Happy Monday Everyone,

I saw this article referencing a review by Nature. It talks about machine learning as applied to chemistry and materials science, and thought to read the original paper (which can be found here behind a pay wall. Try sci-hub). Today we will be discussing some of the ideas in “Machine learning for molecular and materials science.”

The beginning of the article is rather concise: The Schrödinger equation was so effective at allowing the physicist to calculate, from the relative distribution of electrons, the physical and chemical properties of an element, that in 1929 Paul Dirac claimed that the underlying physical laws of chemistry are “completely known.” In the 1960s the first program was made that could apply these calculations to predict the chemical property of an element ab-initio (ab-initio means from the basic physical laws). Modern algorithms and computers allow us to do this for thousands of atoms, but the more atoms you add, there is an exponentially increasing cost to the calculation, as a result shortcuts start being desirable. Enter the world of machine learning.

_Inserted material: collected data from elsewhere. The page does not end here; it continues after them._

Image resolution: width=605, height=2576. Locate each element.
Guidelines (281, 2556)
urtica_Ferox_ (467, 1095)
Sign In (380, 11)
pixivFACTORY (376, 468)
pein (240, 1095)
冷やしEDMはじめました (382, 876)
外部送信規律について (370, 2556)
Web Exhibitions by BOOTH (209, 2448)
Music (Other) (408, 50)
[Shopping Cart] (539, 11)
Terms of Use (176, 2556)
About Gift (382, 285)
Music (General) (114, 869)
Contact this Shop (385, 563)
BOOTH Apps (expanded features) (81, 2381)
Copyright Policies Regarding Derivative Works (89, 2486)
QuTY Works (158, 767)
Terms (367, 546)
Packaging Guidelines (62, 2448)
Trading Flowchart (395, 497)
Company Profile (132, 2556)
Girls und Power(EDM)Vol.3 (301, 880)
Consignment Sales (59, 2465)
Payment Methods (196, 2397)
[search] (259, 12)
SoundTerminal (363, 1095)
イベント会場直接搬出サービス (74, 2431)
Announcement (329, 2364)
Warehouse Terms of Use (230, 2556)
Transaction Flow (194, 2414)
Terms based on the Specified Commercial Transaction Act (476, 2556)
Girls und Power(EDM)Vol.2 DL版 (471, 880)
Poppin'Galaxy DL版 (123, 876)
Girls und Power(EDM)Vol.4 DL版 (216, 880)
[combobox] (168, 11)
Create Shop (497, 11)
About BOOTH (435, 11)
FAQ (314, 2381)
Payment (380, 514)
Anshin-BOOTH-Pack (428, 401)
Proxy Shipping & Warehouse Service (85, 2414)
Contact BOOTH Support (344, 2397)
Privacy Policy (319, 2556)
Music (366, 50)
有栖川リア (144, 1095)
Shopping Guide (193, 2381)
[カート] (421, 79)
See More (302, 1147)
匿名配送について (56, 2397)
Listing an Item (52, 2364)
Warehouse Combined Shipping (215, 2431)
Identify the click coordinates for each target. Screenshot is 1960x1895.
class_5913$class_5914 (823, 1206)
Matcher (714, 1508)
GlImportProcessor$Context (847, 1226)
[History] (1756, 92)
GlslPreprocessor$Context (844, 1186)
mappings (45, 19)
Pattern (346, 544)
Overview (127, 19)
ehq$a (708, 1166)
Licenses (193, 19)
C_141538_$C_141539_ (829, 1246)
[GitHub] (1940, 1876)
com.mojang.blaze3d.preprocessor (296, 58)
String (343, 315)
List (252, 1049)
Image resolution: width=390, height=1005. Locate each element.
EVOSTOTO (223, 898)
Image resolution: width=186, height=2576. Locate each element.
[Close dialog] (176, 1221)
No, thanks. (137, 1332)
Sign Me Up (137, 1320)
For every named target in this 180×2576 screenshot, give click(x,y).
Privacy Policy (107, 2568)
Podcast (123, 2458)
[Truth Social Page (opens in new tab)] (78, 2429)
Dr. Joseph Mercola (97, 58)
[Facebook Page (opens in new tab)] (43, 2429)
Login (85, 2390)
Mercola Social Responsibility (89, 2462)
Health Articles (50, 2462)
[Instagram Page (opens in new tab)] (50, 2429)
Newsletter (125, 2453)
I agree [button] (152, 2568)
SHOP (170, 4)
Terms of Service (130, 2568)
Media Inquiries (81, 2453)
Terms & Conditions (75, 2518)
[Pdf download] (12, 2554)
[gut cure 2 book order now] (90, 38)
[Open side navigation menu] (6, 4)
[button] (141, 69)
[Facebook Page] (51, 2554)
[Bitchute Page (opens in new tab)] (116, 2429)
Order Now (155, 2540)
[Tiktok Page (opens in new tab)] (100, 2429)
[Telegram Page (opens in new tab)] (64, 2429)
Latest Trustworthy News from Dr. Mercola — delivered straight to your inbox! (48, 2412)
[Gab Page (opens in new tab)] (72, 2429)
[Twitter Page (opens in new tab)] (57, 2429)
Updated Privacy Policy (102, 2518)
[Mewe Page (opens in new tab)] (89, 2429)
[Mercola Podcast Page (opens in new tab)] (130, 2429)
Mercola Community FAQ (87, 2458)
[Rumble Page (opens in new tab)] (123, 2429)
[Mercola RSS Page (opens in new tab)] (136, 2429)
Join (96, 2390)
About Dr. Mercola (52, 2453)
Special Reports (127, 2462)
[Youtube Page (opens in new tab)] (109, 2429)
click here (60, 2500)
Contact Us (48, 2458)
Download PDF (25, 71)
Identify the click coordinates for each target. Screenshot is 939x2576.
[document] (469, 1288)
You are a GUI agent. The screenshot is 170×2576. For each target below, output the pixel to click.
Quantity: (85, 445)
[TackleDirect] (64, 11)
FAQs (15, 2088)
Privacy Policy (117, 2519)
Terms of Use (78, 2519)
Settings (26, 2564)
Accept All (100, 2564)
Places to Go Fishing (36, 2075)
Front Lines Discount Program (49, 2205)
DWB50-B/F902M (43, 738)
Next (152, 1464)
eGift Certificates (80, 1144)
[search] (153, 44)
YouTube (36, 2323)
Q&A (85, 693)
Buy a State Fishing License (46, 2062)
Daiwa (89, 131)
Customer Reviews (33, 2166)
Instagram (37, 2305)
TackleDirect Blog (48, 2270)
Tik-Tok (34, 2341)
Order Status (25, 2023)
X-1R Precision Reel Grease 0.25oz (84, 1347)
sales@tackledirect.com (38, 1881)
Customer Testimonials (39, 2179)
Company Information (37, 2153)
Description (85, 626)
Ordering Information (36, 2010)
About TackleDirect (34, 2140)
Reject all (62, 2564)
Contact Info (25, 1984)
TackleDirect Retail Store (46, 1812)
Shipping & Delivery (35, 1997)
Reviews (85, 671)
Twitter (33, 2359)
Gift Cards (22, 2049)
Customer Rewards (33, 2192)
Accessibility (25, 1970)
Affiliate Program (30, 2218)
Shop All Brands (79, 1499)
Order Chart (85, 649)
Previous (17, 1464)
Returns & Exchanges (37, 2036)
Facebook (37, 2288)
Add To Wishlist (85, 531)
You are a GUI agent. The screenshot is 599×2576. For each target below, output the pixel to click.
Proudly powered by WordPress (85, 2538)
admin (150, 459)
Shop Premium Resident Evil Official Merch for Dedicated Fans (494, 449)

Machine learning by definition is a machine coming up with a solution, an algorithm or an optimized set of parameters, without being explicitly programmed to do so. This consists translating the thing you want it to do into a “cost” function, which the machine will try to minimize. Linear regression (the tool in excel and other graphing programs that makes a trend line from a bunch of random data points) is a particularly simple example of this, where the distance between the line and the points is the cost, and the machine iterates in one or another direction until it finds a line that is the least far away from all points. Linear regression is machine learning.

For chemistry however, the article discussed X other algorithms that are common and useful:

1. Naive Bayes Clusters – Applies Bayes’ Theorem, to find the “most probable hypothesis” using past and known data.
2. K-nearest neighbor – Finds materials most similar to the current one in known properties to predict the physical or chemical property in question.
3. Decision Trees – creates a logical diagram similar to a flow chart that focuses on the probability of a given outcome where each decision is a parameter. This is a favourite in predictive analytics both for it’s simplicity and for it’s for the easy way the model can be translated into a set of rules people can act on.
4. Kernel Methods – of which one of the most popular and well-known is the Support Vector Machine (SVN). I know virtually nothing about these and will say no more about them.
5. Neural Networks – Who knows about machine learning and hasn’t heard of these?

In materials science, the cost function could be based on having the machine try to predict the property of a material given some known data. Perhaps given it’s chemical formula and structure it tries to predict whether the material can crystallize. In organic chemistry, cost functions could be finding the most efficient way to produce X compound with Y starter materials, and in fact machine learning has been used to create/discover new organic synthesis pathways.

Once the cost function is defined, a set of training data is amassed. This can come from one of many existing databases (ChEMBL, AFLOWLIB, and the Crystallography Open Database are all examples. More are given in the Nature paper). To prevent over-fitting, usually about 20% of the training data is initially set aside and after the models have been trained, they are tested against this 20%. A model over fits when it starts memorizing particulars of the data set rather than generalizing it’s rules.

The article goes on to recommend chemists start sharing their data in a way that is not just conducive for publishing to be read by other chemists, but also formatting it into a standardized format that machines can easily read. The article speculates about the possibilities of quantum computing for powerful computational chemistry as well as the possibility of machine learning being used to discover new chemical principles, and what that might look like. I highly recommend you check it out.

On another week I would like to look at one or more of these machine learning algorithms in more detail and perhaps go over an example, applying it to an open source chemical database to generate useful conclusions.